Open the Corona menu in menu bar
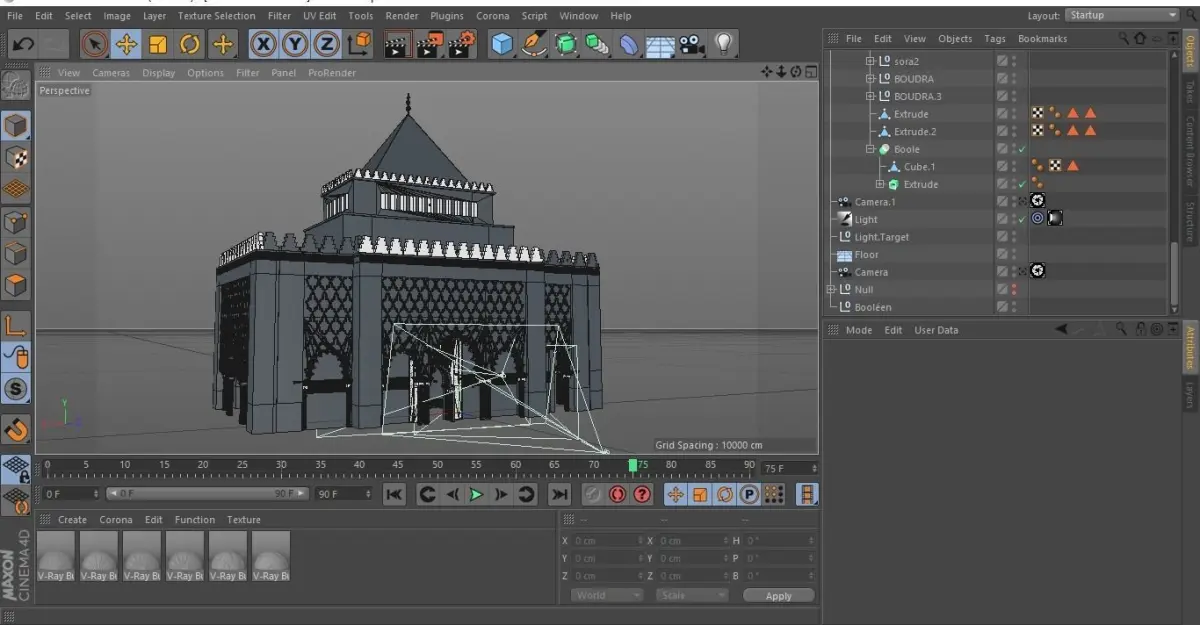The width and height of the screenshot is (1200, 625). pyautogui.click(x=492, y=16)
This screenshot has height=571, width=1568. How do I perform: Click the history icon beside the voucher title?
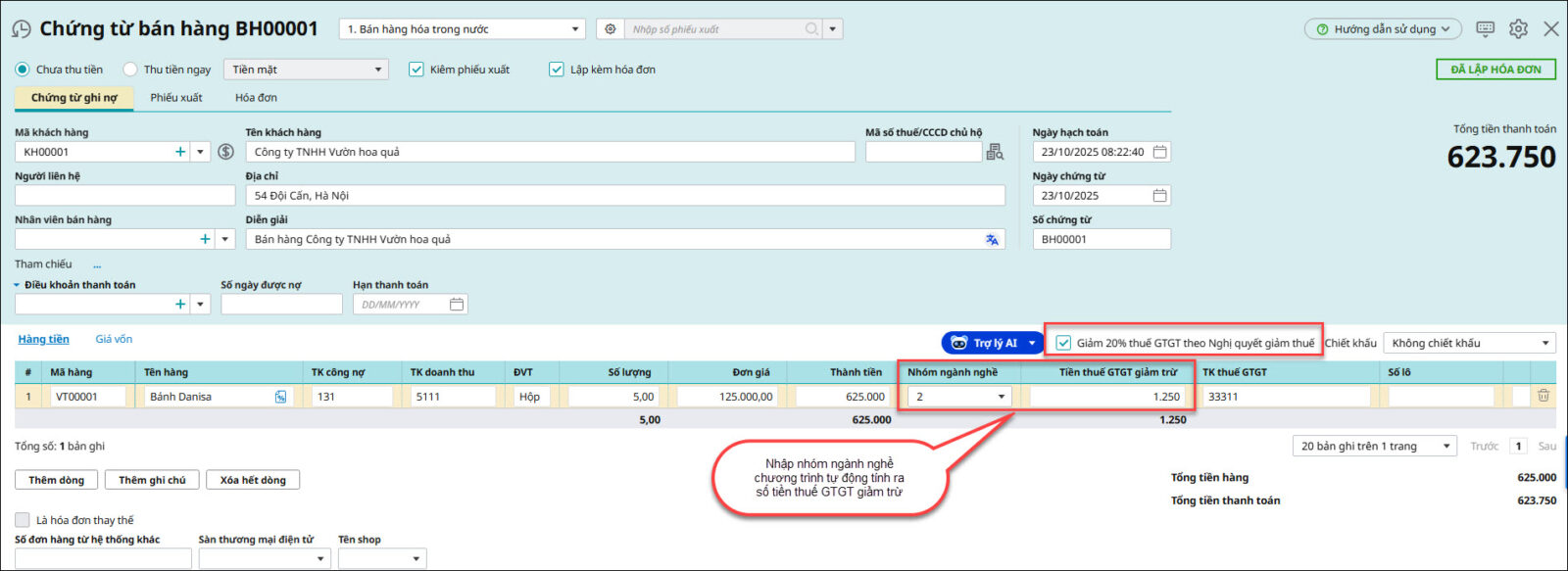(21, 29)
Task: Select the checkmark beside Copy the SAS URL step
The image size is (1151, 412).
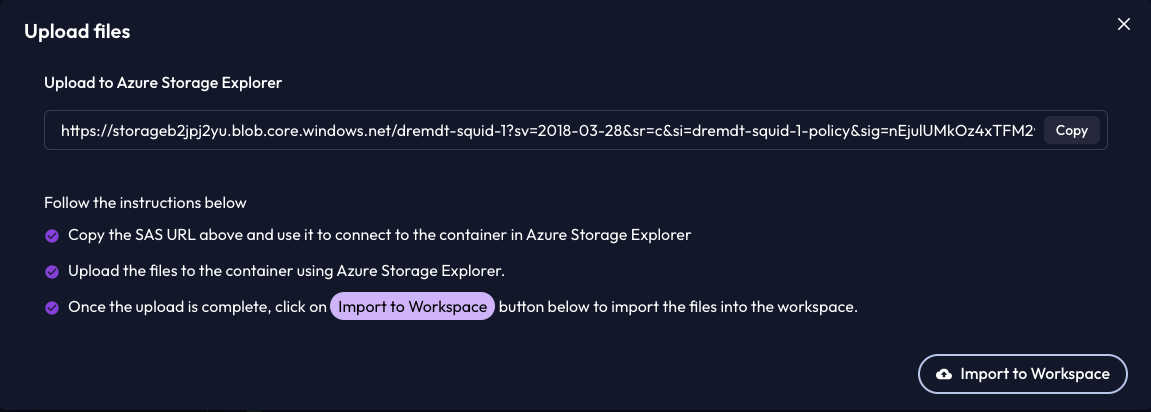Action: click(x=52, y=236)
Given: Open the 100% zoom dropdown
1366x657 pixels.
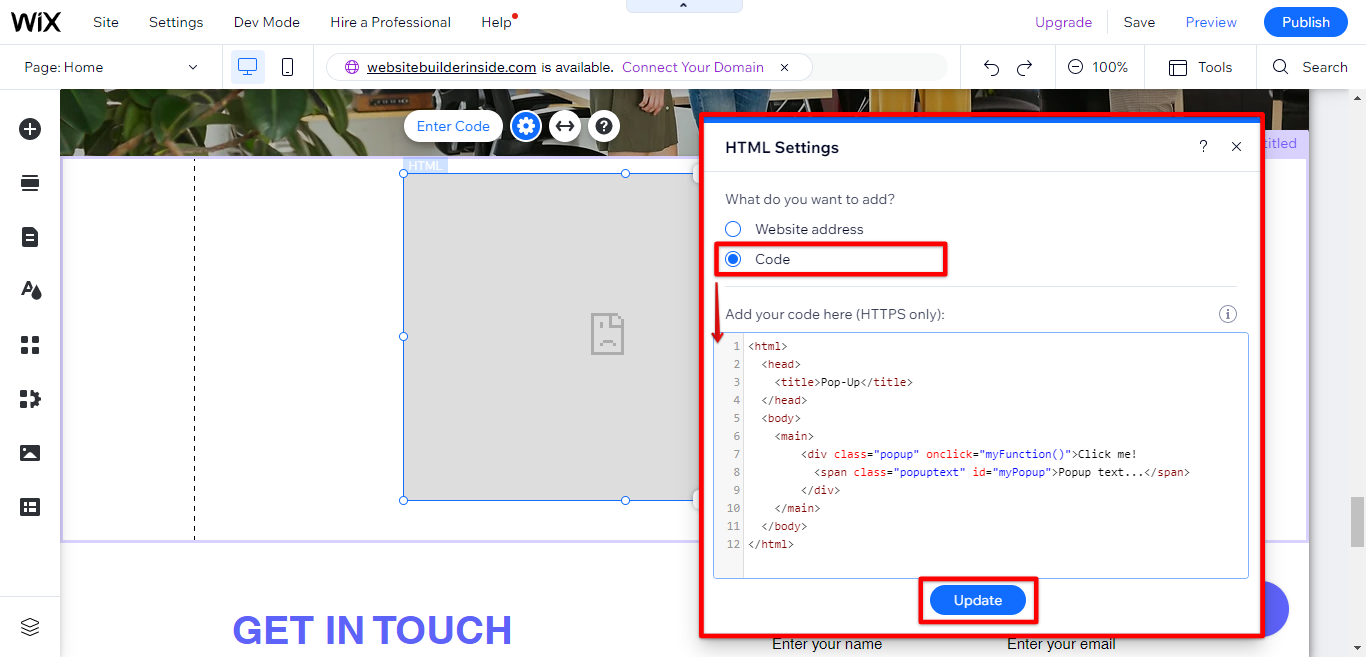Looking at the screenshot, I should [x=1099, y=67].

Problem to solve: This calls for each record above to be set down exactly, with the images skipped.

Response to the exercise:
Open the Corona menu in menu bar
The width and height of the screenshot is (1200, 625). pyautogui.click(x=492, y=16)
This screenshot has height=571, width=1568. How do I perform: Click the history icon beside the voucher title?
(21, 29)
Task: Select the checkmark beside Copy the SAS URL step
The image size is (1151, 412).
Action: click(x=52, y=236)
Given: Open the 100% zoom dropdown
1366x657 pixels.
Looking at the screenshot, I should [x=1099, y=67].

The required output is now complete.